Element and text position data

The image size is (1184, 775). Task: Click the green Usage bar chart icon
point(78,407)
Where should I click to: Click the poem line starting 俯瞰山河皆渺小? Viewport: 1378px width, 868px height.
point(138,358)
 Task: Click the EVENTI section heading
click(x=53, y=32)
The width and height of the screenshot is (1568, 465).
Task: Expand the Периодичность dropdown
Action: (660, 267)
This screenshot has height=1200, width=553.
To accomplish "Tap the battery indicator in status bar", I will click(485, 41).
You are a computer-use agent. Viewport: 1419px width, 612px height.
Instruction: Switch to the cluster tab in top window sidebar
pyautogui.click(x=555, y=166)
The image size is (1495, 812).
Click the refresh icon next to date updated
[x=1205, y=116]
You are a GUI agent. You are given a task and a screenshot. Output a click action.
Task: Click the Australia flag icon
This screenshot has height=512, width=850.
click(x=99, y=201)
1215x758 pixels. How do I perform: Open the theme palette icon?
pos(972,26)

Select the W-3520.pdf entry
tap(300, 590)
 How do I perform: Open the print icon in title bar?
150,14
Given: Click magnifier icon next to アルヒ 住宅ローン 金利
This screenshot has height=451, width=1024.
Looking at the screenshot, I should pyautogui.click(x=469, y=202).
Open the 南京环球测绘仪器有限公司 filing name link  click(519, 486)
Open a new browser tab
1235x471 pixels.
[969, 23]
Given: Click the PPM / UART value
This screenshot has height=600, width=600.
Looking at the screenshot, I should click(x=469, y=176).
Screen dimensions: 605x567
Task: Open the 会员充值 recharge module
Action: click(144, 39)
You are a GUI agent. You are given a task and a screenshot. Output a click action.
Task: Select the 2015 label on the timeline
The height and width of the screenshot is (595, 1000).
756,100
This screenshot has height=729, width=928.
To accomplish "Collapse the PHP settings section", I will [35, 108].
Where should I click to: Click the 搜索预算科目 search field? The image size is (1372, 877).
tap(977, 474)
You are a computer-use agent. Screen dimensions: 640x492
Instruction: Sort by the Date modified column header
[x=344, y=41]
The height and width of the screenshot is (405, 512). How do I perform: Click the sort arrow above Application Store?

● **AIM**: Retype every line of the listing above without any changes.

● **ANSWER TO THE EXERCISE**:
The image size is (1184, 775). Task: Click the green Usage bar chart icon
point(78,407)
Where should I click to: Click the poem line starting 俯瞰山河皆渺小? Viewport: 1378px width, 868px height.
point(138,358)
 Task: Click the EVENTI section heading
click(x=53, y=32)
The width and height of the screenshot is (1568, 465).
Task: Expand the Периодичность dropdown
Action: (660, 267)
This screenshot has height=1200, width=553.
To accomplish "Tap the battery indicator in status bar", I will click(485, 41).
You are a computer-use agent. Viewport: 1419px width, 612px height.
Instruction: Switch to the cluster tab in top window sidebar
pyautogui.click(x=555, y=166)
The image size is (1495, 812).
Click the refresh icon next to date updated
[x=1205, y=116]
You are a GUI agent. You are given a task and a screenshot. Output a click action.
Task: Click the Australia flag icon
This screenshot has height=512, width=850.
click(x=99, y=201)
1215x758 pixels. How do I perform: Open the theme palette icon?
pos(972,26)

Select the W-3520.pdf entry
tap(300, 590)
 How do I perform: Open the print icon in title bar?
150,14
Given: Click magnifier icon next to アルヒ 住宅ローン 金利
This screenshot has height=451, width=1024.
Looking at the screenshot, I should pyautogui.click(x=469, y=202).
Open the 南京环球测绘仪器有限公司 filing name link  click(519, 486)
Open a new browser tab
1235x471 pixels.
[969, 23]
Given: Click the PPM / UART value
This screenshot has height=600, width=600.
Looking at the screenshot, I should click(x=469, y=176).
Screen dimensions: 605x567
Task: Open the 会员充值 recharge module
Action: click(144, 39)
You are a GUI agent. You are given a task and a screenshot. Output a click action.
Task: Select the 2015 label on the timeline
The height and width of the screenshot is (595, 1000).
756,100
This screenshot has height=729, width=928.
To accomplish "Collapse the PHP settings section", I will [35, 108].
Where should I click to: Click the 搜索预算科目 search field? The image size is (1372, 877).
tap(977, 474)
You are a computer-use agent. Screen dimensions: 640x492
Instruction: Sort by the Date modified column header
[x=344, y=41]
The height and width of the screenshot is (405, 512). How do I perform: Click the sort arrow above Application Store?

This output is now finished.